EXERCICES:
1. Répondez d'après le texte sur l'Andromède de Corneille :
(a) Dans quelle salle la pièce a-t-elle été créée ?
(b) À partir de quand la pièce a-t-elle été jouée ?
(c) Dans quelle publication Théophraste Renaudot a-t-il écrit des pages dithyrambiques sur les vers de Corneille ?
2. Poursuivez le texte sur l'Andromède de Corneille à la suite de sa dernière phrase.

EXTRAIT FOURNI:
------------------------------------

C’est le texte dramatique français de l’Andromède de Corneille, créé presque trois ans plus tard dans la salle du Petit Bourbon avec les machines que Torelli avait conçues pour Orfeo, qui aura droit à une édition de prestige. Jouée en pleine Fronde à partir du début du mois de janvier 1650, durant la fragile trêve qui précède l’arrestation de Condé, Conti et Longueville, cette tragédie à machines et avec musique marque le début d’une nouvelle ère pour la fête théâtrale. En effet, tout se passe comme si la participation de Corneille révélait, pour la première fois en France, toute la force de la composante dramatique d’une représentation à grand spectacle – douce revanche pour l’auteur du Cid dont Desmarets avait eu l’ambition de corriger les défauts en donnant à Richelieu la magnifique, mais exsangue tragicomédie de Mirame.
Aussi les vers de Corneille inspirent-ils à Théophraste Renaudot, dans un extraordinaire de la très officielle Gazette de France, des pages dithyrambiques où perce l’espoir d’une réconciliation du royaume. Cet espoir, c’est le texte lui-même qui le porte : « venu au comble de la perfection : et pour parler avec les Astrologues, en son apogée », le poème dramatique, observe Renaudot, retrouve le pouvoir « d’apprivoiser » et de « rendre plus traitables » les esprits de ce temps17.

------------------------------------

DOCUMENTS FOURNIS:
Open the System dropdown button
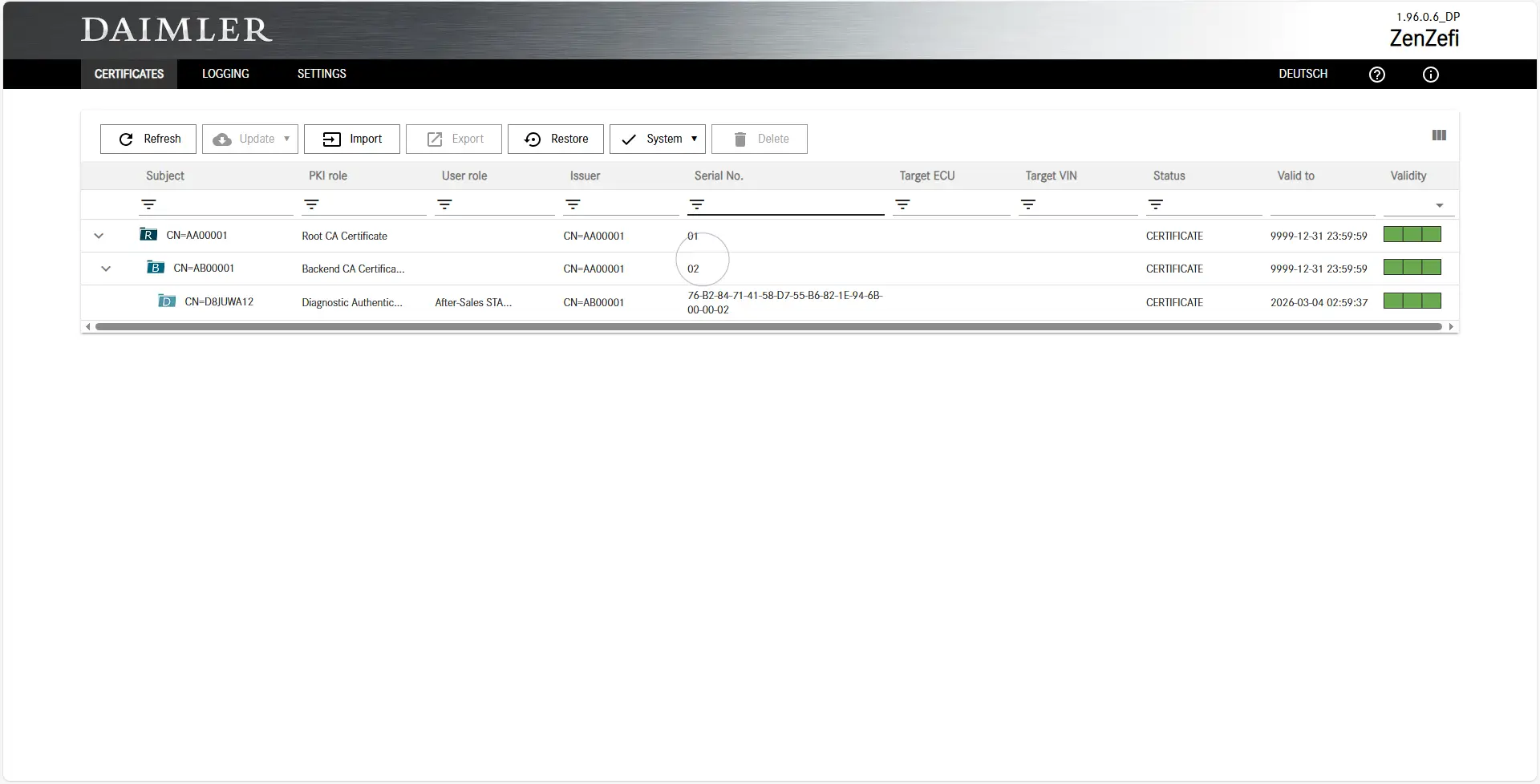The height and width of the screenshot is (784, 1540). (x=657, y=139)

------------------------------------

CORRIGÉ:
1.
(a) Dans la salle du Petit Bourbon.
(b) À partir du début du mois de janvier 1650.
(c) Dans un extraordinaire de la Gazette de France.

2.
Inspiré des Métamorphoses, le sujet d’Andromède s’était déjà prêté, au moment où Corneille s’en empare, à de nombreux usages politiques18. La libération, par le fils de Jupiter, de l’héritière du trône d’Éthiopie offerte en sacrifice à un monstre marin en raison de l’hybris de sa mère convient parfaitement à la célébration des vertus des princes chrétiens pourfendeurs d’hérésies et protecteurs de la vertu. En développant les caractères de Persée et de son rival, le prince Phinée auquel est d’abord promise Andromède, Corneille offre au jeune Louis XIV le portrait du « plus jeune et [du] plus grand des rois » comme l’entonne le chœur du prologue. Le texte imprimé permet de prendre la pleine mesure du discours moral et politique qui se déploie dans Andromède sous la forme d’un discours dramatique soutenu19.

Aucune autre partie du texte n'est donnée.